Proposers will provide a detailed analysis of an exemplar 3DHI microsystem . In Phase 0, DARPA encourages proposers to form teams consisting of, but not limited to, microsystem designers, tooling manufacturers, and system integrators. In addition to the analysis of the exemplar 3DHI microsystem, proposers will provide specific recommendations for the software and hardware tools needed to manufacture their microsystem, including, but not limited to, electronic design automation (EDA) tools, packaging and assembly tools, and metrology and test tools and techniques.
The output of Phase 0 will be a detailed analytical report of exemplar 3DHI microsystems that could be fabricated in the 3DHI manufacturing center. In addition to providing a description of the layout, performance benefits, and applications, the report will describe the required equipment and process modules for manufacturing and testing the 3DHI microsystem.
Another goal of Phase 0 is to determine an operational balance in the diversity of the 3DHI processes that will be supported in the 3DHI manufacturing center. DARPA recognizes that too narrow a selection of processes may not prove useful to the targeted set of users (academia, defense industrial base, small businesses), while too broad a set may be prohibitively expensive and time-consuming to develop and sustain.
Phases 1 and 2 will focus on establishing the 3DHI manufacturing center, creating and finalizing baseline process modules, qualifying the pilot-line manufacturing process, and implementing the R&D access model for the center.

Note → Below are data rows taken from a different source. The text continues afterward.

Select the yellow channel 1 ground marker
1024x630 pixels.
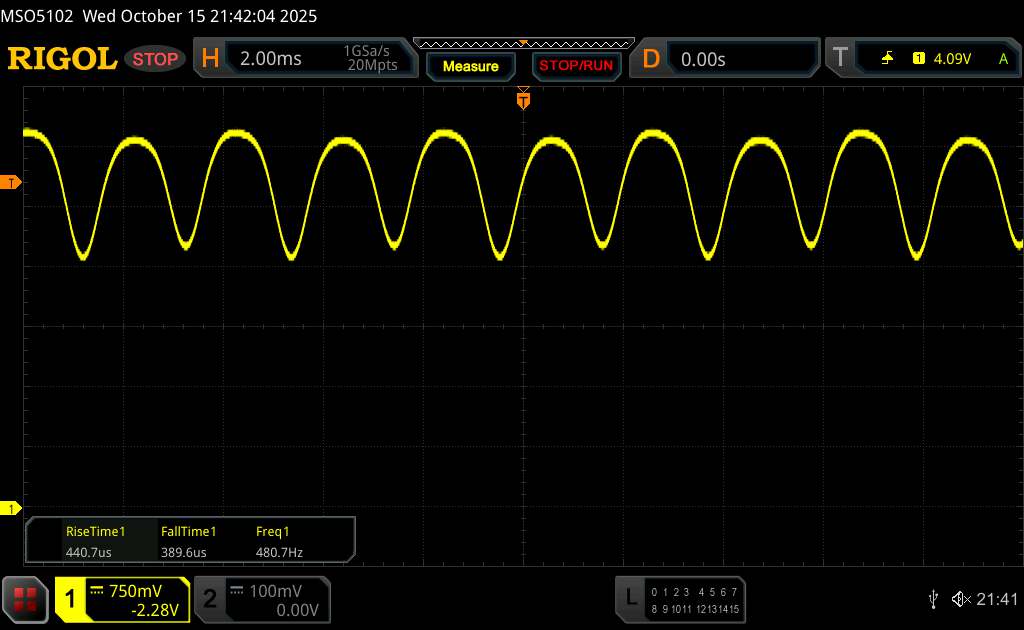(11, 509)
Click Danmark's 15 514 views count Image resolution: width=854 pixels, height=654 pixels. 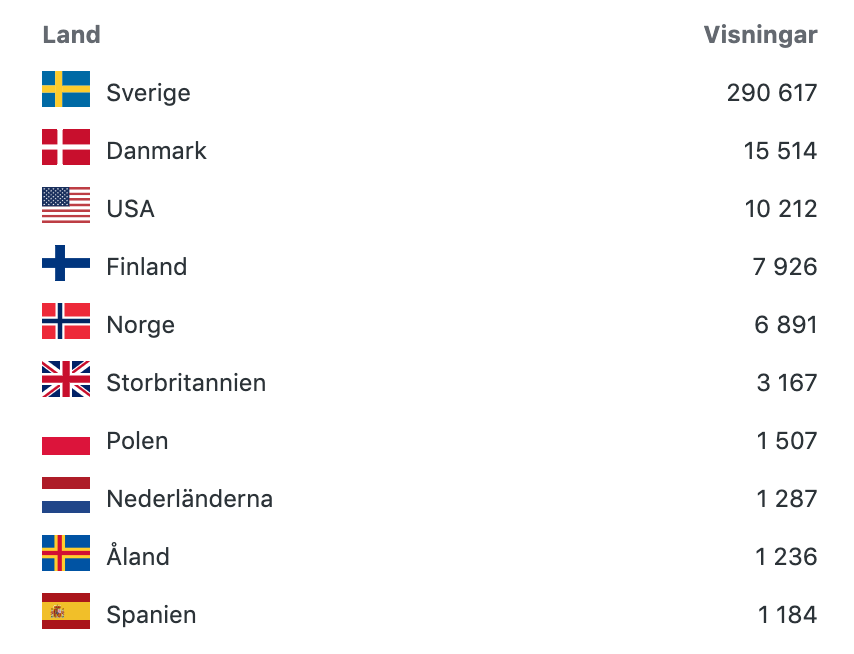[780, 151]
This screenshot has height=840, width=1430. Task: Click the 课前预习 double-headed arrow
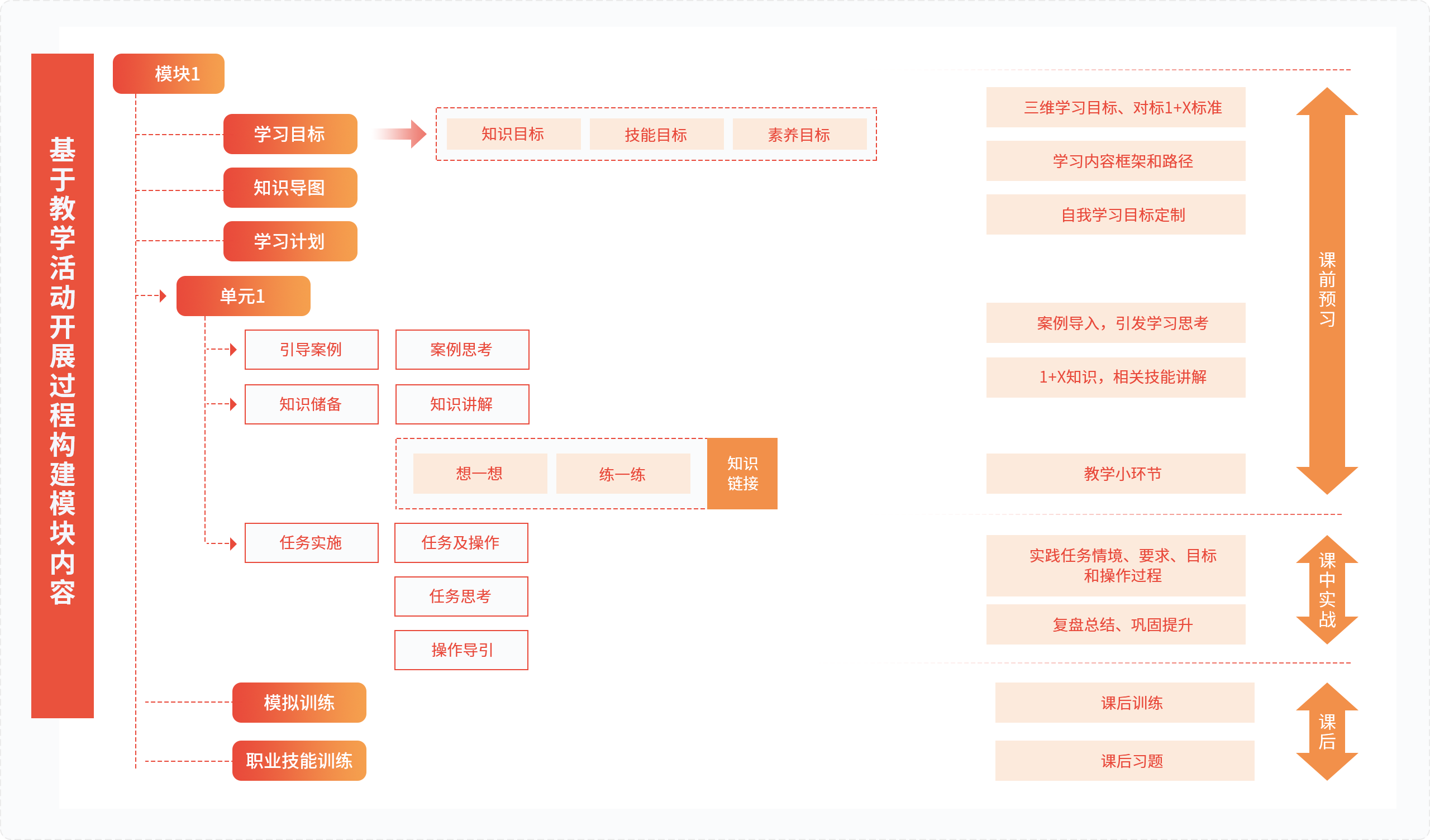pyautogui.click(x=1326, y=290)
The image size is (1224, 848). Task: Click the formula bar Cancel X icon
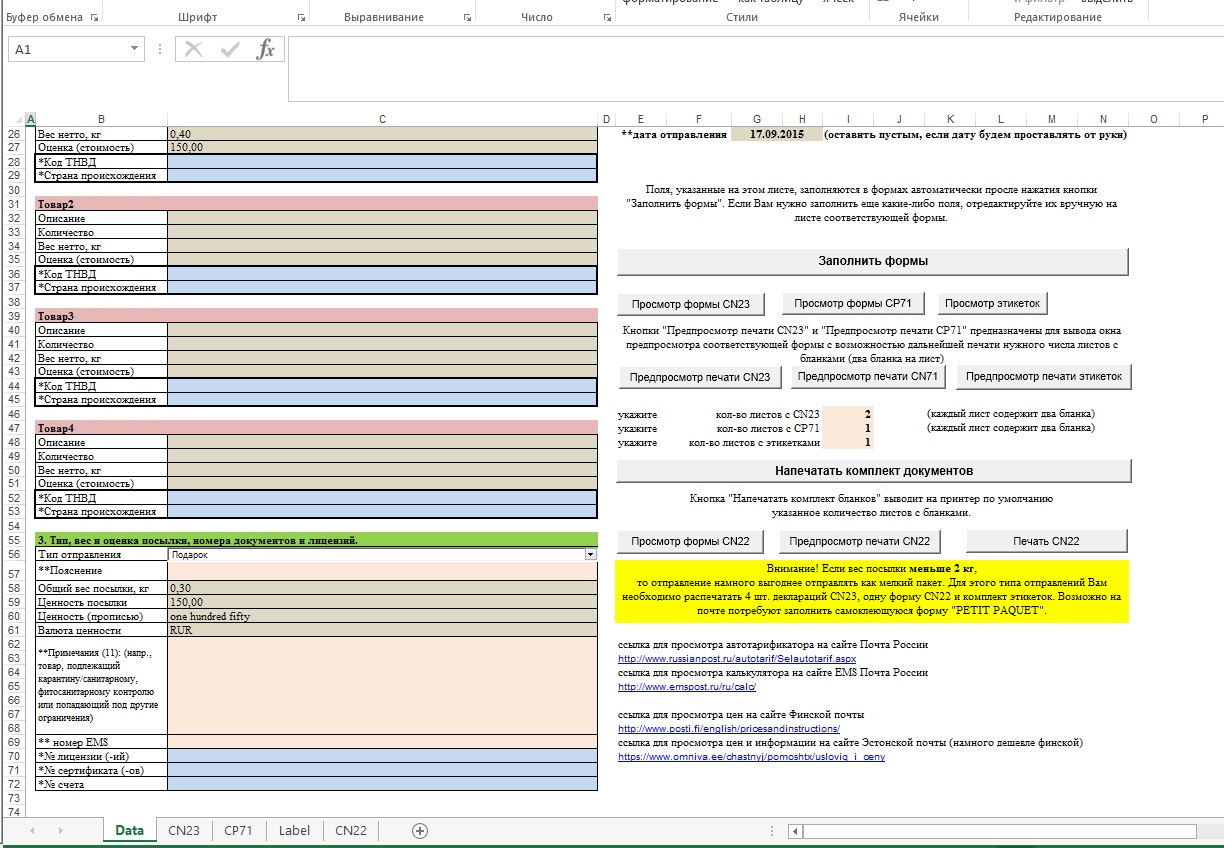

Exemplar Microsystems and Process Modules
For this solicitation, NGMM aims to emphasize 3DHI microsystems that incorporate different material systems in the same package, such as photonics for interconnects, novel memory devices for computing, and wide-bandgap and ultra-wide bandgap semiconductors for power electronics, and additively manufactured passive components. Specifically, Phase 0 of NGMM seeks to define disruptive representative microsystems that integrate disparate wafers or chips into vertically stacked architectures.
It is expected that the microsystems defined in this research study will reflect significant advances in the state-of-the-art for 3DHI performance and packaging by innovating in areas such as architecture, integration approach, novel materials, thermal and power management, and interconnect density.
The exemplar microsystems should have a minimum of three individual 2D chips vertically integrated together. In addition, they should contain a minimum of two disparate semiconductor material systems, such as Si, SiGe, GaAs, GaN, InP, HgCdTe, SiC, etc., rather than just two different Si CMOS technology nodes (e.g. 7 nm and 22 nm); however, deeply scaled CMOS as a part of the microsystem is not excluded.
It is expected that the 3DHI microsystems fabricated within the 3DHI manufacturing center will comprise wafers, die, or chips that originate from multiple external foundries, laboratories, and process technologies, and are assembled using leading-edge packaging solutions. Incorporating diverse sets of die into a single, manufacturable package will require design standards to ensure successful integration. Proposers should address any needs for interface standards for chips that originate in different facilities and contain different semiconductors, metals, and dielectrics. For example, the integration of a GaN power amplifier with a silicon digital circuit may require
reconciling dissimilarities in design and materials.